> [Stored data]

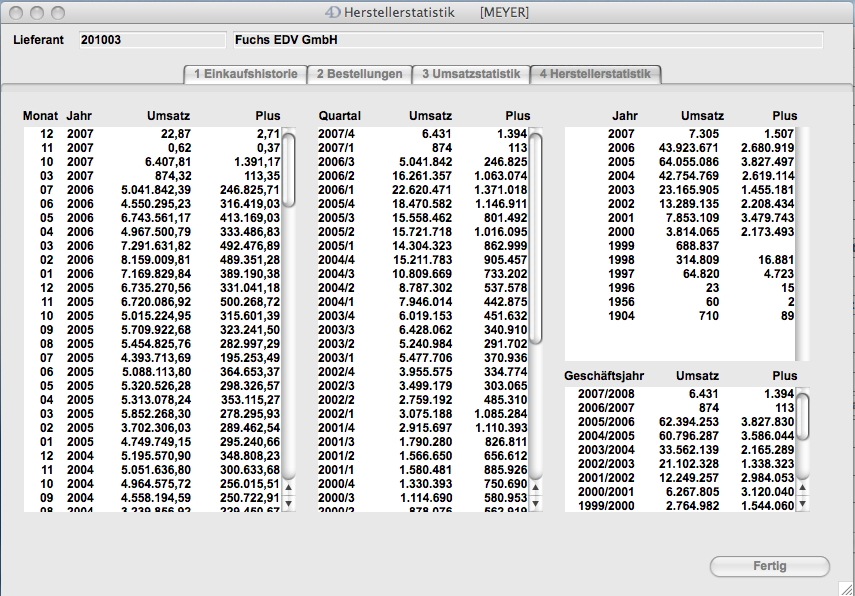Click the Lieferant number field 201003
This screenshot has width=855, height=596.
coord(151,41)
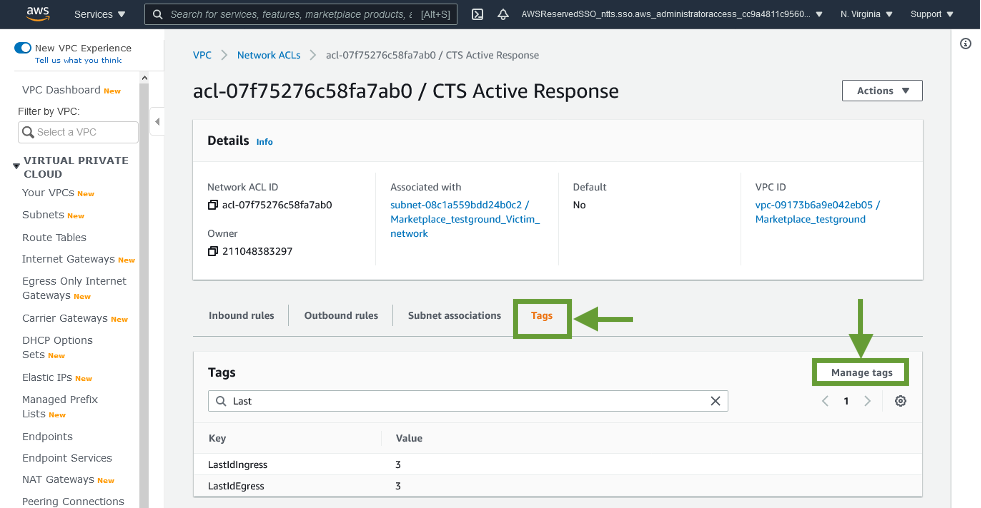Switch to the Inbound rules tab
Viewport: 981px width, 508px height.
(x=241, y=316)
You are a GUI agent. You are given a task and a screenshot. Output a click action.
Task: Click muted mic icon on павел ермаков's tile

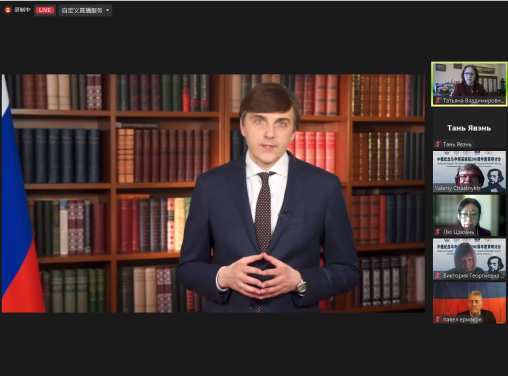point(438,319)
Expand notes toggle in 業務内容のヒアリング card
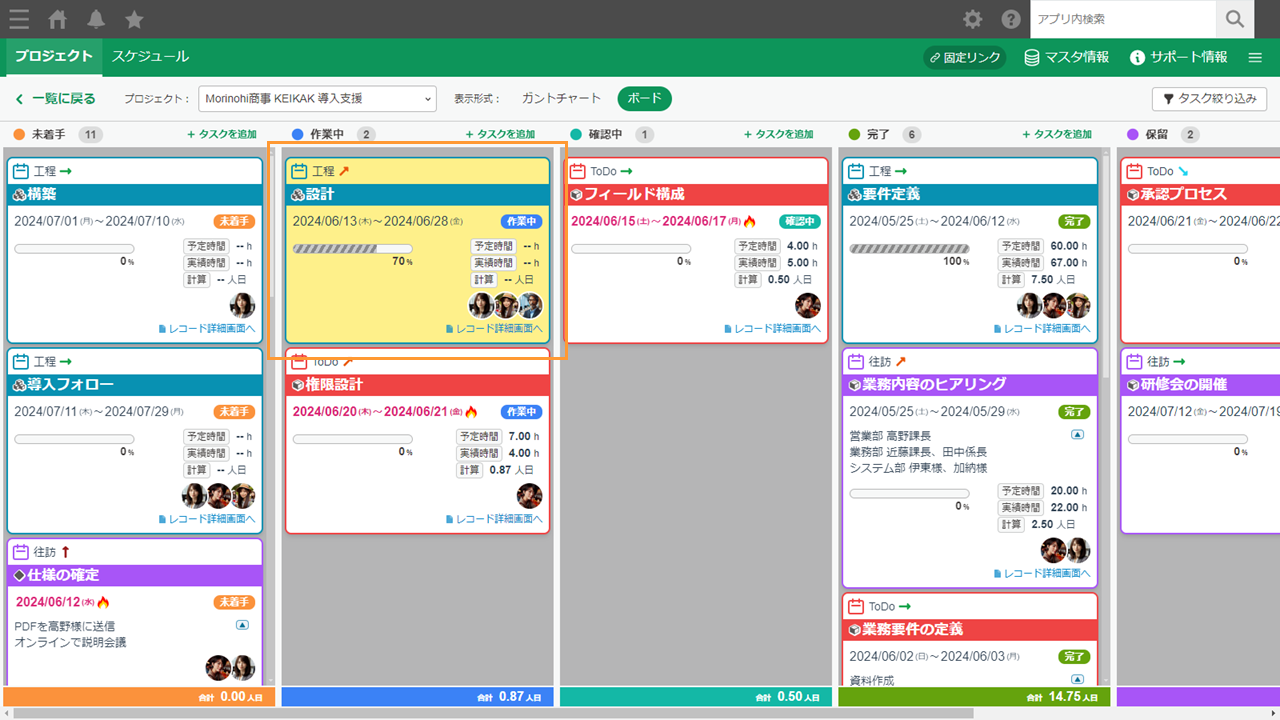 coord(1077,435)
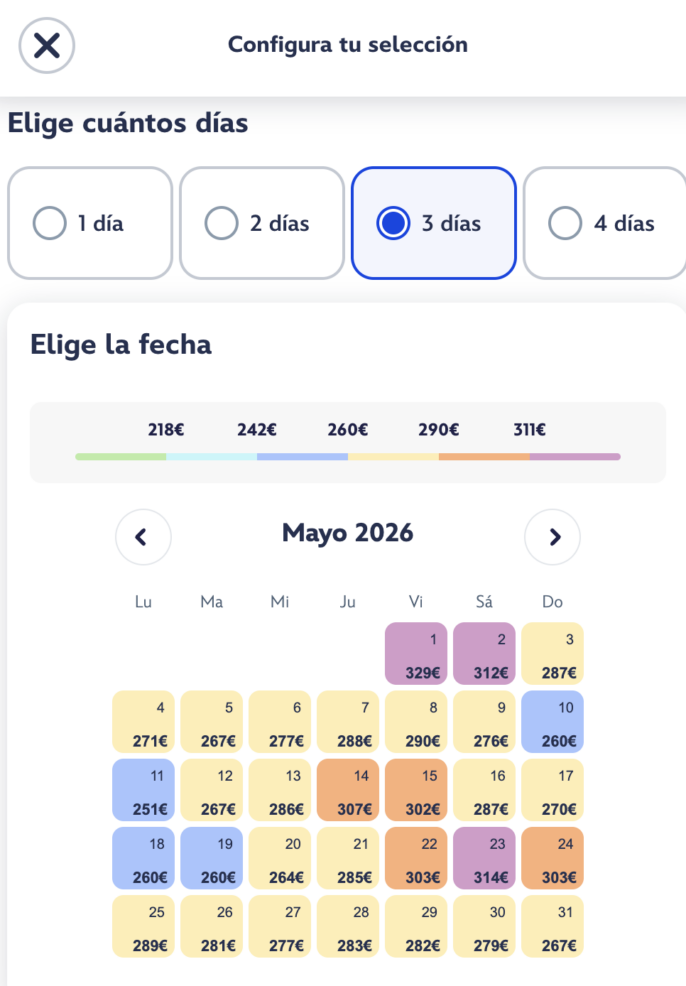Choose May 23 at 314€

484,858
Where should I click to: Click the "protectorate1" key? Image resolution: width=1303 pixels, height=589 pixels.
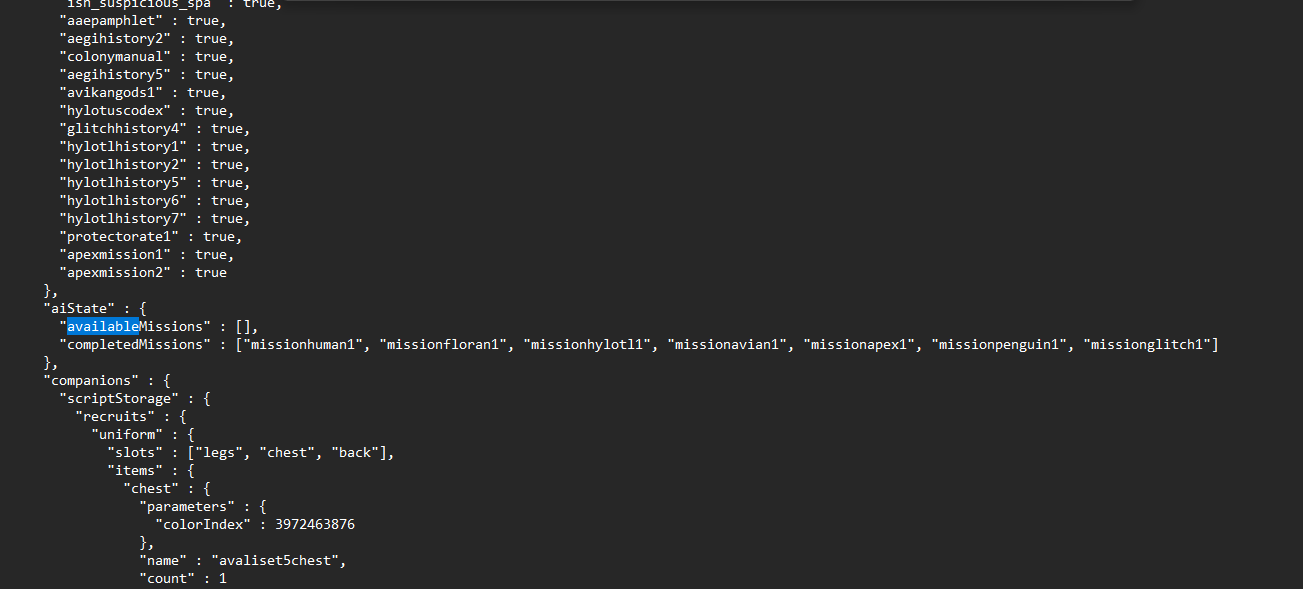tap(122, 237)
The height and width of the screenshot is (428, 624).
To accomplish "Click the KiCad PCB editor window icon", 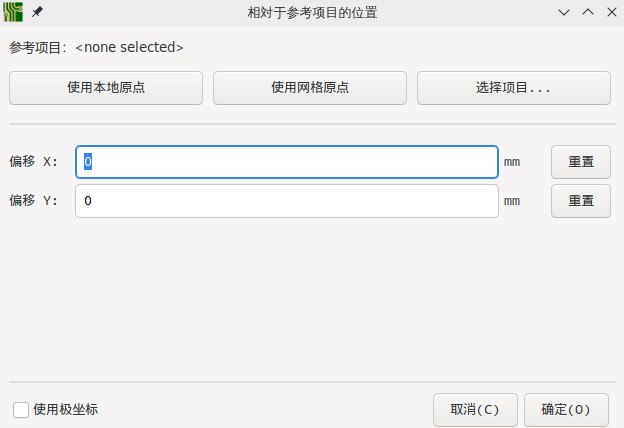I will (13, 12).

==

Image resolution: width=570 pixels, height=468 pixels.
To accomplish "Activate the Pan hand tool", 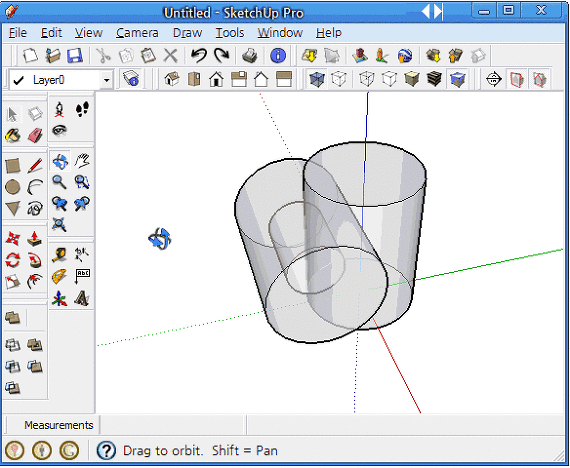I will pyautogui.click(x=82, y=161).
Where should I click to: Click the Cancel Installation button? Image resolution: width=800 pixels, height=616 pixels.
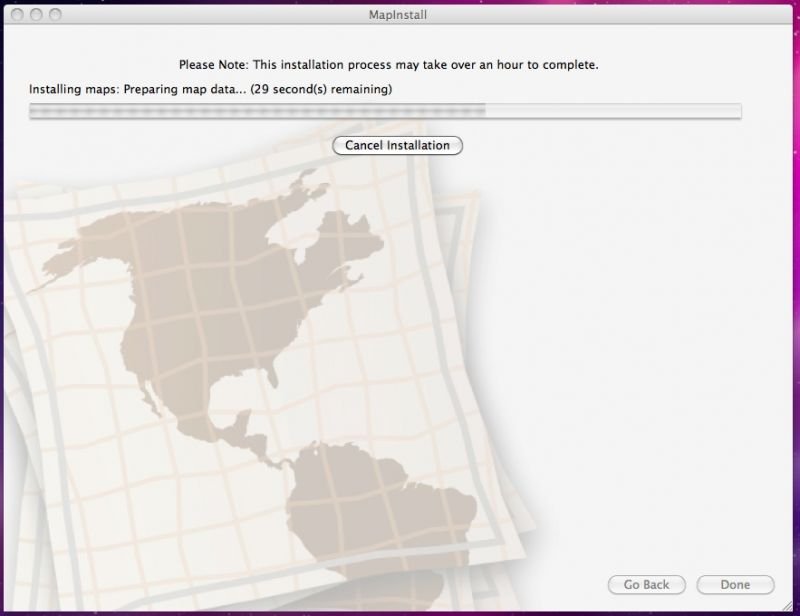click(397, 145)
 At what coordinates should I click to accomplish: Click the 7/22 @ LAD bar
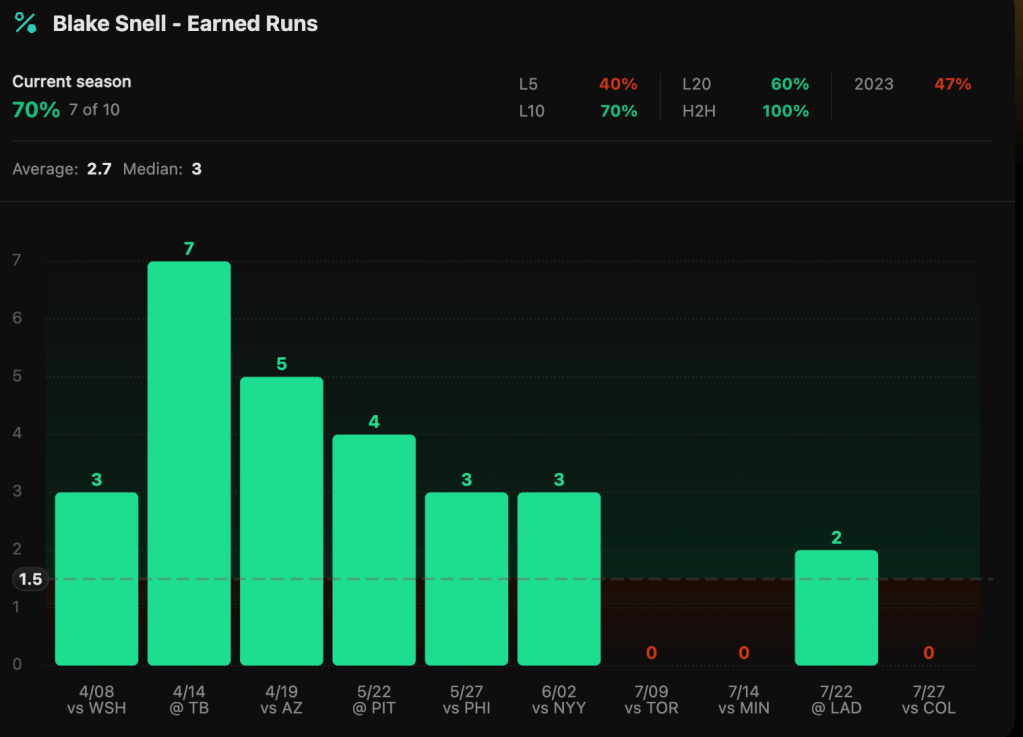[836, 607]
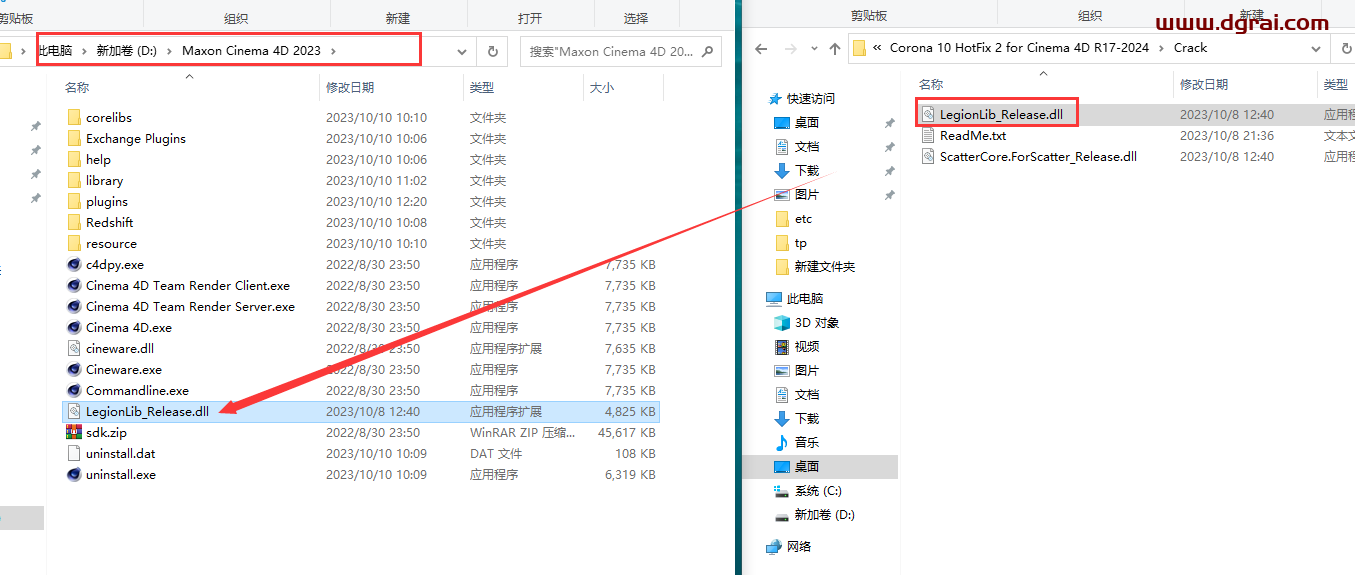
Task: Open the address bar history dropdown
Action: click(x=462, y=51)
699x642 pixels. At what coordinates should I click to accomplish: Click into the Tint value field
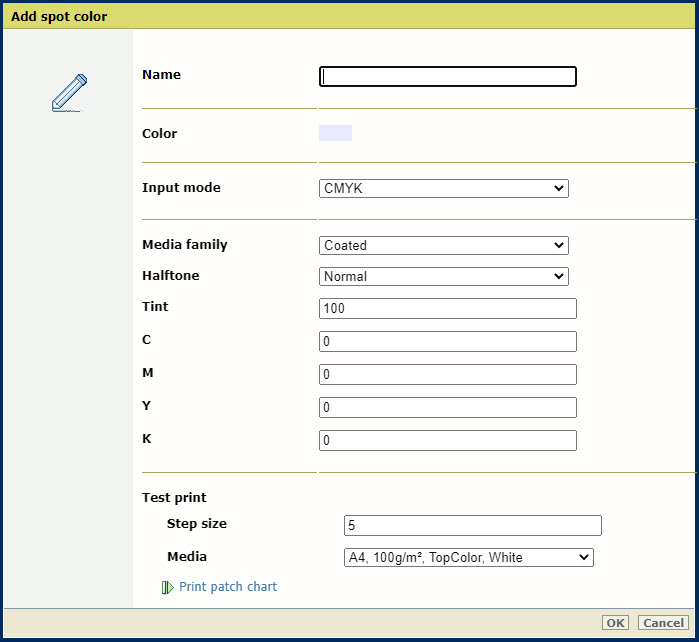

...

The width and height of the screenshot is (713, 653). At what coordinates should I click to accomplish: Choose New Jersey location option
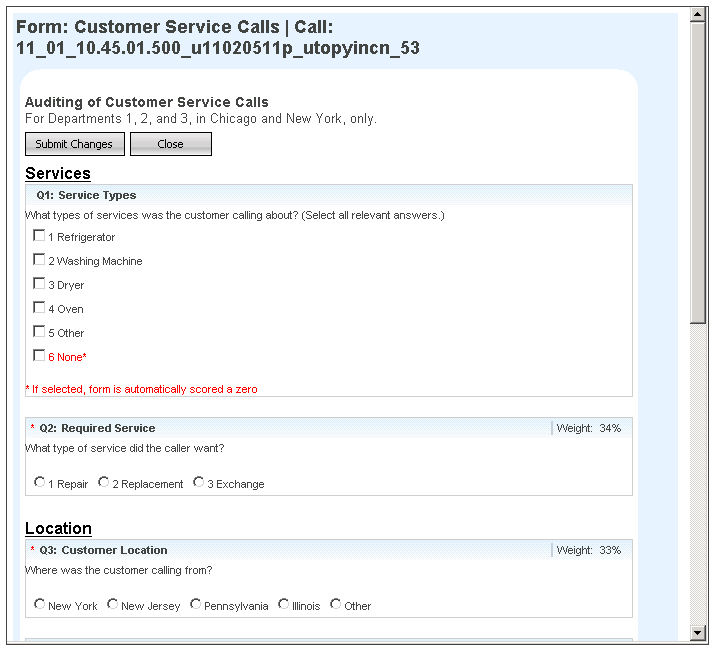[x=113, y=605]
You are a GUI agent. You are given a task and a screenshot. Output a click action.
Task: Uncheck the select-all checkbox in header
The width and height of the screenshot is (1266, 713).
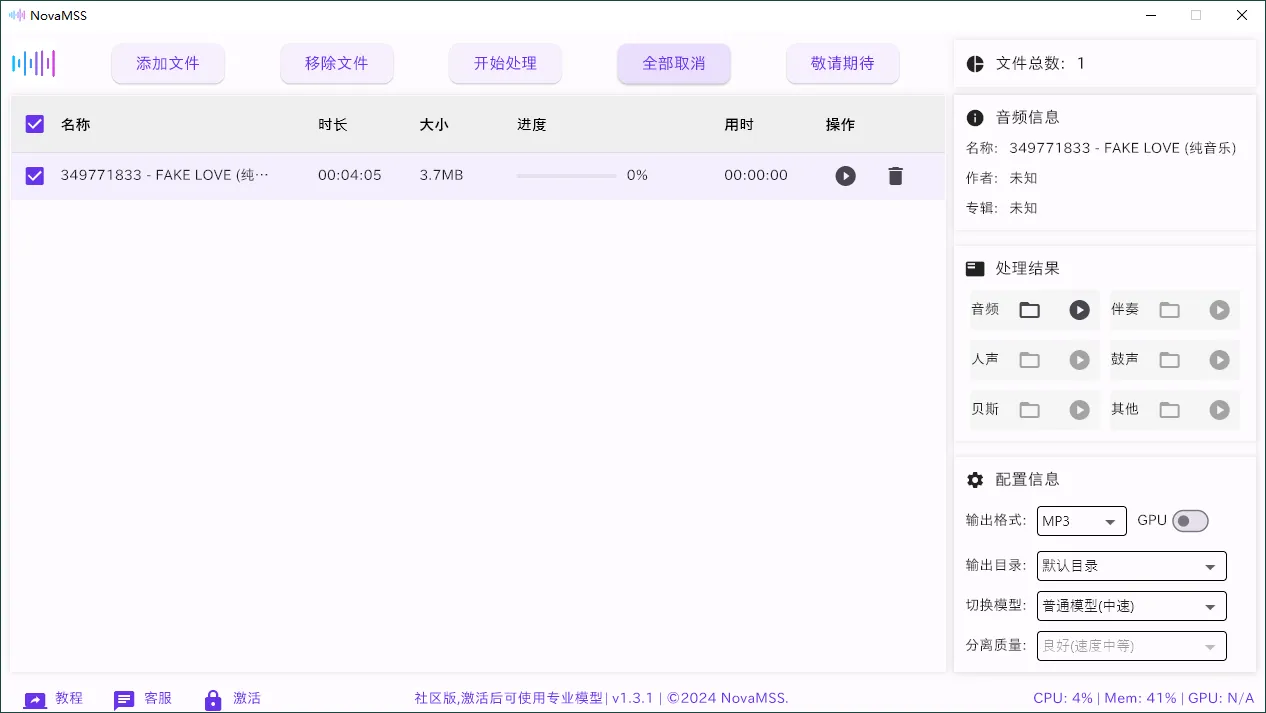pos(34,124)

> [Exercise prompt] Using the records above, return verbatim only the part that opens with the line containing "Expand notes toggle in 業務内容のヒアリング card" and closes with the line containing "The height and"; pictures stay out.

> [Answer to this problem]
Expand notes toggle in 業務内容のヒアリング card
 coord(1077,435)
Choose May 23 at 314€

484,858
Where should I click to: Click the "protectorate1" key? Image resolution: width=1303 pixels, height=589 pixels.
tap(122, 237)
The height and width of the screenshot is (428, 624).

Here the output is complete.